Wegwijzers bij minimale acties Omgevingswet

Deze wegwijzer hoort bij actie 12 uit lijst met minimale acties. De gemeente heeft toezicht en handhaving afgestemd op de bedoelingen en eisen van de Omgevingswet, in samenwerking met uitvoeringsorganisaties en andere bevoegd gezagen. 

De Omgevingswet heeft op uiteenlopende wijzen consequenties voor toezicht en handhaving. Zo is er vaker sprake van algemene regels en zorgplichten. Zorgplichten kunnen zowel bestuursrechtelijk als strafrechtelijk worden gehandhaafd. Een overtreding van een gedoogplicht is onder de Omgevingswet strafbaar te stellen. De mogelijkheden voor de bestuurlijke boete zijn uitgebreid. Tenslotte kunnen bevoegdheden worden overgedragen aan een ander bestuursorgaan. Deze veranderingen zullen deels effect hebben vanaf datum van inwerkingtreding als gevolg van de wet, AMVB's en Regeling – en deels in de jaren daarna door nieuwe (typen van) regels in de omgevingsverordening en het omgevingsplan. Dit vraagt aanpassingen van organisatie, processen en systemen, in samenwerking met uitvoeringsorganisaties en andere bevoegd gezagen. 

Er zijn verschillende meningen over hoe groot de impact is van de Omgevingswet op toezicht en handhaving. De minimale impact is dat de juridische grondslagen wijzigen en dat toezichthouders en handhavers met de nieuwe wet (en soms meer in samenhang) moeten kunnen werken. Daarnaast biedt de wet zoals hierboven geschetst ook mogelijkheden om andere instrumenten te gebruiken. En tot slot zien we dat veel gemeenten de implementatie gebruiken om het toezicht en handhavingsbeleid beter en anders te organiseren en zetten een verbetertraject in gang die past bij de geest van de Omgevingswet.  

Urgentie 

Wat als ik het niet doe? 

  • Als u uw medewerkers niet opleidt en niet eigen maakt met de Omgevingswet (en Wkb), zullen zij niet in staat zijn om goed toezicht te houden. 
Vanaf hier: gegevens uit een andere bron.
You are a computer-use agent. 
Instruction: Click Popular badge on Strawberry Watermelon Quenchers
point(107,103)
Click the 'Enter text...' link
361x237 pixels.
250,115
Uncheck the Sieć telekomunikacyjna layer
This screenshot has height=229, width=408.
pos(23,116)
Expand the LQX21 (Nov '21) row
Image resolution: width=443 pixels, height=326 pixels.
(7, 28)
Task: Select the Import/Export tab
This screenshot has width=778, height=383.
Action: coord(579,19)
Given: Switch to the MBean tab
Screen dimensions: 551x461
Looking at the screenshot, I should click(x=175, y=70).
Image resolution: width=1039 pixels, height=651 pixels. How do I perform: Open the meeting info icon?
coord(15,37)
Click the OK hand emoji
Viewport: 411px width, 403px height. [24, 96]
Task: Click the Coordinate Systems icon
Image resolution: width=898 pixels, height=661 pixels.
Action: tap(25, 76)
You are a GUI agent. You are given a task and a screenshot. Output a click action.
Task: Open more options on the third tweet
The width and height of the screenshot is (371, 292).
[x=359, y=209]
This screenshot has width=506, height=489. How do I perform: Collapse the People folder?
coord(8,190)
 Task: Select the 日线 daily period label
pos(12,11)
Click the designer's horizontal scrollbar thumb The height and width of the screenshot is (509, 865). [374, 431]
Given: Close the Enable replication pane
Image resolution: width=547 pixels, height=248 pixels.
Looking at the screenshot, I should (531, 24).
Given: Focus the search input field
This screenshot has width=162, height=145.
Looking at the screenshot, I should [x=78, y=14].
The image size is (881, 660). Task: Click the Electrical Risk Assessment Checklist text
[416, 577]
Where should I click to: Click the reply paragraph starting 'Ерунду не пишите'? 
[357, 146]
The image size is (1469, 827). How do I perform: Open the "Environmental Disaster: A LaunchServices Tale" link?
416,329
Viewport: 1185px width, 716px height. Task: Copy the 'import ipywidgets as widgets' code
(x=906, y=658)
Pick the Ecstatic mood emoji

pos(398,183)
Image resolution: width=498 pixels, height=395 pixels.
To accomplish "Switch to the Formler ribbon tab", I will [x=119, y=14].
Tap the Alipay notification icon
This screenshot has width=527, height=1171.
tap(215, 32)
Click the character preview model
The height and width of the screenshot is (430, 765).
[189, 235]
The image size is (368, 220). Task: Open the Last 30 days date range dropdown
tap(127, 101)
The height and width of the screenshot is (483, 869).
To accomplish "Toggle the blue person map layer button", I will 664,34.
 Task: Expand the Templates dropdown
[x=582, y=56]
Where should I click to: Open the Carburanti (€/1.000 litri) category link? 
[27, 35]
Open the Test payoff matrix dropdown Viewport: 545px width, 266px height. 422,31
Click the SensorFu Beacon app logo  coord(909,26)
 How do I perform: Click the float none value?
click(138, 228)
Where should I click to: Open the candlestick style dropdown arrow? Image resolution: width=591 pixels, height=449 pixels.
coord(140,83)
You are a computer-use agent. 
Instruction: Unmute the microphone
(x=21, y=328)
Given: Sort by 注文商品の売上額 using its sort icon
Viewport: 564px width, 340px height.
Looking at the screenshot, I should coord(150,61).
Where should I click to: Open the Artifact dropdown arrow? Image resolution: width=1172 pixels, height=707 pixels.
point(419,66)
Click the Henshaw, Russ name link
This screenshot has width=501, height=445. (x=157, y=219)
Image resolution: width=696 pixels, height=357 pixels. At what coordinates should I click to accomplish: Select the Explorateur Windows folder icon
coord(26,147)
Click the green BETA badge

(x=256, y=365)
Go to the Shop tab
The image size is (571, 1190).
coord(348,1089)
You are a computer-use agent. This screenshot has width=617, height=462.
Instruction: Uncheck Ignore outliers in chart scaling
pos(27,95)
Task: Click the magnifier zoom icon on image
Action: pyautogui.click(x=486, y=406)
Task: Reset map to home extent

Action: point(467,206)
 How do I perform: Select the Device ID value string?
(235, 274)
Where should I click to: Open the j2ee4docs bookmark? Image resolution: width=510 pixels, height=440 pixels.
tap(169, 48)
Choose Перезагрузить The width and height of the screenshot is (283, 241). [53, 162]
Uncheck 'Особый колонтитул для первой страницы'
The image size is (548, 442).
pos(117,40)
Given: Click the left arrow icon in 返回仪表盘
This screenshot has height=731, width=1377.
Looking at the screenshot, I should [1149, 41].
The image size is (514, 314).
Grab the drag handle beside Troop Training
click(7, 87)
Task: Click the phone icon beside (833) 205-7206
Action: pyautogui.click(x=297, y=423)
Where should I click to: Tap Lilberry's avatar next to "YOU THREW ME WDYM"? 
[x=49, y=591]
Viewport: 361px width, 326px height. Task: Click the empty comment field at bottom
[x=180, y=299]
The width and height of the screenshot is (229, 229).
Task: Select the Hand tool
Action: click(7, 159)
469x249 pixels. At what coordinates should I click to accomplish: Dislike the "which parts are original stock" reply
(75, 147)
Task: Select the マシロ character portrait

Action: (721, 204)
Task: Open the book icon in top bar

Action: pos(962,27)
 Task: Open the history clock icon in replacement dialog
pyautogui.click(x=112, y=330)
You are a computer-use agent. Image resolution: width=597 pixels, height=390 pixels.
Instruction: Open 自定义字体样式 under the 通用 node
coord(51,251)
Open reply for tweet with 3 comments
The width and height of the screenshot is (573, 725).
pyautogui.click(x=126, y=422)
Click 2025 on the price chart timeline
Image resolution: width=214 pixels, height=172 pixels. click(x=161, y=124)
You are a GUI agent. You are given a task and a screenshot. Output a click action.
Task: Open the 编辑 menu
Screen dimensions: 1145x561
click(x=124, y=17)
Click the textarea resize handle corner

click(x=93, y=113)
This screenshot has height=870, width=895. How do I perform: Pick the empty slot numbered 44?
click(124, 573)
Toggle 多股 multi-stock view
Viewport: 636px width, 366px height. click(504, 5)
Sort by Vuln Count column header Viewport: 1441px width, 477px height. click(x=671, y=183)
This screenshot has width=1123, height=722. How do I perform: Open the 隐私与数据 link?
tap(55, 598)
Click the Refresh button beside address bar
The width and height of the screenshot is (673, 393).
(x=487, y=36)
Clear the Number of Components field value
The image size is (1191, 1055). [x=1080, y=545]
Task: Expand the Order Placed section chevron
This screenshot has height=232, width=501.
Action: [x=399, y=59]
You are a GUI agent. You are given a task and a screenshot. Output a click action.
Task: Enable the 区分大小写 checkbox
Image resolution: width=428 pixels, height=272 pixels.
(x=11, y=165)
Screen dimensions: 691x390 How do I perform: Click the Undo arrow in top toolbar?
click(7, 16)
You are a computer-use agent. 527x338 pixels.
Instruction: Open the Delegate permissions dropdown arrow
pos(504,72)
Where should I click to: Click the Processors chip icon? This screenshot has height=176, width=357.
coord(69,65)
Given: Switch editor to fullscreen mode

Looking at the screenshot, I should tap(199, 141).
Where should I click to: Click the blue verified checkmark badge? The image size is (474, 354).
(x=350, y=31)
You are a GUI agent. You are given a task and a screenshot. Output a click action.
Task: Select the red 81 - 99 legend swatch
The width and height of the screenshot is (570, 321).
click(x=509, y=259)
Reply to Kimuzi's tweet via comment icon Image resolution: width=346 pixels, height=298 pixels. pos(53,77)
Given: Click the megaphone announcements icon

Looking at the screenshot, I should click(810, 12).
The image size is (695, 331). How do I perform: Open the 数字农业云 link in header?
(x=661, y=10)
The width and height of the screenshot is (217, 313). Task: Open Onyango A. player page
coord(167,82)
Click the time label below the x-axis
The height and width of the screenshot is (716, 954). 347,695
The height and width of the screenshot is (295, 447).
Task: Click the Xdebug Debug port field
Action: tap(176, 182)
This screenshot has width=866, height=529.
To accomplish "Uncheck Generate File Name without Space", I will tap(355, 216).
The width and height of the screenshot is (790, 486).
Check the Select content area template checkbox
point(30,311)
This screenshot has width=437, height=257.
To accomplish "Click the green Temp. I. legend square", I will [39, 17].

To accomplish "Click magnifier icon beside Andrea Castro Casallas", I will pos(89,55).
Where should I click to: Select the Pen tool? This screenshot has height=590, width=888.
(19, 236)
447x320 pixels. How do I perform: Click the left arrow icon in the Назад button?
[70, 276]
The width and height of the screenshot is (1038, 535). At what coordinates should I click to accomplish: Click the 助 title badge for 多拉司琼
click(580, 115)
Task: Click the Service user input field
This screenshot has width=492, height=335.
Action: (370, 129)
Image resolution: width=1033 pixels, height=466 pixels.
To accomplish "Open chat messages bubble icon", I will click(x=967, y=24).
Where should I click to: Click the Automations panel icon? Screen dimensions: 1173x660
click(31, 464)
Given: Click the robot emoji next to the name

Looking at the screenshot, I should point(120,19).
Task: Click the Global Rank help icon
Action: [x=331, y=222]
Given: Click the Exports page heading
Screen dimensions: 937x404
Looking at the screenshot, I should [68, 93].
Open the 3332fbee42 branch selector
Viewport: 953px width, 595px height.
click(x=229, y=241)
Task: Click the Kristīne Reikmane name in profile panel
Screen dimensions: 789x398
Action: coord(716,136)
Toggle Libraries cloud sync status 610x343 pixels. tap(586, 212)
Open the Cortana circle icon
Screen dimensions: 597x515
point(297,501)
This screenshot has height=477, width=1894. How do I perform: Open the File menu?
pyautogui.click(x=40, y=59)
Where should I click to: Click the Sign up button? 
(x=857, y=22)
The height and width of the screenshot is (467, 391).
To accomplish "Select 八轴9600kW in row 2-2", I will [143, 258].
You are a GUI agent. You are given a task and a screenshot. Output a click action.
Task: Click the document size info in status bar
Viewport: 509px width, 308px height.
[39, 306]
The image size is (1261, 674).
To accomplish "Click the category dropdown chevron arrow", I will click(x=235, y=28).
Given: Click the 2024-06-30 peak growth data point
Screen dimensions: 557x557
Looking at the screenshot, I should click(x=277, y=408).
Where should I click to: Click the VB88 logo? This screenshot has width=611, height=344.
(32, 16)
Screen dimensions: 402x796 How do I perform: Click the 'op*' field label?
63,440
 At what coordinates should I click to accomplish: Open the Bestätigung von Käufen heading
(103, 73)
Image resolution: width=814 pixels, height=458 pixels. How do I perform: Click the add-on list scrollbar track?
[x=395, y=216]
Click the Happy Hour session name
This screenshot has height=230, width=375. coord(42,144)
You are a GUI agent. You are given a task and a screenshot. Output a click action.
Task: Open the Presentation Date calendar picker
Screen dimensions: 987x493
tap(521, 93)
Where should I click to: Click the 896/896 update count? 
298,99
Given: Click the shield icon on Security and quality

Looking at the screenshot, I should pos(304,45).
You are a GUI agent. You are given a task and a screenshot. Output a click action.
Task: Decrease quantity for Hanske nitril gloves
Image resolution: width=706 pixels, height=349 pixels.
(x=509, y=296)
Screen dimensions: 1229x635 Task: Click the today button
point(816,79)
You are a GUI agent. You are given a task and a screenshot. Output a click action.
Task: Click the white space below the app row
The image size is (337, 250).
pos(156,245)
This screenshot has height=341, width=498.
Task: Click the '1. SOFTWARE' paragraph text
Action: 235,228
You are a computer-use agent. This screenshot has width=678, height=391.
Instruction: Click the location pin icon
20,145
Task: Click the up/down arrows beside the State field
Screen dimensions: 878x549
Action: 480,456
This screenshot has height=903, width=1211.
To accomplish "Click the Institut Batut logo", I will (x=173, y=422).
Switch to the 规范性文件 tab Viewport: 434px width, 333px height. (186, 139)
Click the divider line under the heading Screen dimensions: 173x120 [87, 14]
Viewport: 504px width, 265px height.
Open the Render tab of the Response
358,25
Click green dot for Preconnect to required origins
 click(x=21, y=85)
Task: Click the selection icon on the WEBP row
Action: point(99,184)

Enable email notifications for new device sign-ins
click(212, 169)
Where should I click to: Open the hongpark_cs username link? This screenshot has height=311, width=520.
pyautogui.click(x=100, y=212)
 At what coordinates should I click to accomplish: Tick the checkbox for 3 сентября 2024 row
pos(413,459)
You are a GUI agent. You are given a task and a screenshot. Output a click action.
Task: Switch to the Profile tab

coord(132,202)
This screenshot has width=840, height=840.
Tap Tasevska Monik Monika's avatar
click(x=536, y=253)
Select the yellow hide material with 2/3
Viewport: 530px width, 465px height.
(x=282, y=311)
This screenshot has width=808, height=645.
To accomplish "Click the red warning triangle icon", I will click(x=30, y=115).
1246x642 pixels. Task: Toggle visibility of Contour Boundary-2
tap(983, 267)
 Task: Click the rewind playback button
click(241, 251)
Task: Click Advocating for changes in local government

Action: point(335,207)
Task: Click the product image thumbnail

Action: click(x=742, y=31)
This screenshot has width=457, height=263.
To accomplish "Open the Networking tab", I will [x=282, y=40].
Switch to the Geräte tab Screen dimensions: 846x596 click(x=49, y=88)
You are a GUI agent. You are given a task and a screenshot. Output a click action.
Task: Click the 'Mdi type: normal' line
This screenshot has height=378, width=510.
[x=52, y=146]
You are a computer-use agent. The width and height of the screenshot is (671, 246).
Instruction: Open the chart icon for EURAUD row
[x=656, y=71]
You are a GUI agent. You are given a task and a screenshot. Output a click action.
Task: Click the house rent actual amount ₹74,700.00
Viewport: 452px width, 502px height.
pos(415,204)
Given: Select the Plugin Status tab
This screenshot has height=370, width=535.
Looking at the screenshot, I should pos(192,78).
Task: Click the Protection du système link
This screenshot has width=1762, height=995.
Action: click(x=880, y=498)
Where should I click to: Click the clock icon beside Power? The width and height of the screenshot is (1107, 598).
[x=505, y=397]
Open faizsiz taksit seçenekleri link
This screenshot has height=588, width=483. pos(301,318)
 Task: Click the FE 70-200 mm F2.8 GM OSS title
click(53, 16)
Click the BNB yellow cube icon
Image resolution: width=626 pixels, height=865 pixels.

  • Als de gemeente er niet voor zorgt dat de keten met vergunningverlening en zaakdossiers goed op elkaar sluiten, kan het toezicht en de handhaving niet goed worden uitgevoerd. 

  • Het is van belang om goed te bezien hoe en op welke wijze de gemeente de zaakdossiers vanuit het vergunningenproces overdraagt naar toezicht en handhaving. Daarbij is het van belang om een initiatief als een zaak over te dragen, zodat er een integraal dossier is, waar de gemeente bevoegd gezag is. 

  • Als vanuit de visie (en doorvertaald naar het omgevingsplan) geen duidelijke prioritering wordt meegegeven ten aanzien van toezicht en handhaving, worden mogelijke doelstellingen niet gehaald. De doorvertaling van de prioriteiten vindt plaats naar bepaalde initiatieven en/of gebieden. In het VTH-beleid kan dan worden verduidelijkt hoe het naleefgedrag kan worden gemaximaliseerd en de toezichtsinzet kan worden doorvertaald naar inzet op bepaalde type verleende vergunningen/meldingen/informatieplichten, thema’s, activiteiten of specifieke gebieden. Ook wordt duidelijk als er meerdere disciplines nodig zijn om het toezicht goed te organiseren (en dus een vorm van toezichtstafel wenselijk zou kunnen zijn). 

  • Als er niet zorg wordt gedragen voor ervaringen en gegevens van toezichthouders worden meegenomen bij het opstellen van het omgevingsplan, kunnen er regels komen die niet of onvoldoende bijdragen aan de beleidsdoelstellingen omdat het naleefgedrag lastig te bevorderen is vanuit toezicht en handhaving.

  • Als er geen goede regie en afstemming is met ketenpartners, kan dat problemen opleveren in de uitvoering, waarbij zaken langs elkaar heen gaan, werk dubbel wordt gedaan en/of tegenstrijdige signalen uitgaan naar inwoners en bedrijven.